En las riberas de los ríos Unilla e Itilla –dice Tito– las comunidades campesinas no quieren la tierra para usarla temporalmente “como lo harían los empresarios del campo, que la quieren para explotarla, valorizarla y venderla”. La quieren, por el contrario, para habitarla, conservarla y trabajarla; para tenerla (en el sentido más formal de la tenencia), pero también para disfrutarla, heredarla a sus hijos y construir ahí sus planes de vida familiares y colectivos. Con esa convicción, y movilizadas por el anhelo de ser dueñas de sus fincas para conservarlas, las comunidades que hacen parte de la Asociación de Campesinos y Trabajadores de los ríos Unilla e Itilla proponen la creación de una nueva Zona de Reserva Campesina a la que llaman La Guardiana del Chiribiquete. 

La creación de La Guardiana –que comprendería quince veredas de la región– tiene, según Tito, siete grandes propósitos: 

1. Obtener los títulos de propiedad de las tierras. 

2. Evitar la expansión de la frontera agropecuaria hacia el Chiribiquete.

3. Contener el acaparamiento de tierras y la deforestación. 

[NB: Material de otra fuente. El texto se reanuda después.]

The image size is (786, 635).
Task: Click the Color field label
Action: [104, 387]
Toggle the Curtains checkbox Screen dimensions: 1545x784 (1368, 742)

4. Consolidar economías campesinas coherentes con el cuidado de la Amazonia. 

5. Crear y poner en marcha un plan integral de vida campesino-amazónico. 

6. Facilitar la ejecución de políticas de desarrollo rural y de inversión social del Estado. 

7. Fortalecer la gobernanza social y ambiental del territorio. 

Estos propósitos –dice Tito– responden a la más grande de las apuestas comunitarias de Ascatrui: la de blindar, amortiguar y cuidar el Chiribiquete con la presencia y la permanencia de los campesinos en el territorio y con las alternativas de conservación comunitaria que han venido construyendo y cuyo desarrollo depende, en buena medida, de la seguridad social y jurídica que puedan tener sobre sus tierras. 

Casi mil familias campesinas se articulan hoy alrededor de este sueño. En 2023, las Juntas de Acción Comunal se han reunido periódicamente para nutrir y escribir la propuesta de la Zona de Reserva Campesina. Pensando el proyecto –dice Diofanol, presidente de Ascatrui– han nutrido, también, su organización comunitaria, que es el punto de partida y el pilar de La Guardiana. Conocen la historia de su también vecina Zona de Reserva Campesina del Guaviare, y saben –porque lo vieron desmoronarse ante sus ojos– que un sueño como este tendrá más posibilidades de materializarse si hay una comunidad organizada que lo sostenga e impida que la guerra y los acaparadores de tierras se impongan sobre su voluntad de vivir como campesinos en las selvas. 

* Este trabajo periodístico hace parte de la serie de publicaciones resultado del Fondo para investigaciones y nuevas narrativas sobre drogas convocado por la Fundación Gabo.

** Las autoras de este trabajo periodístico hacen parte del Centro de Alternativas al Desarrollo (CEALDES), asociación que respaldó la realización del reportaje.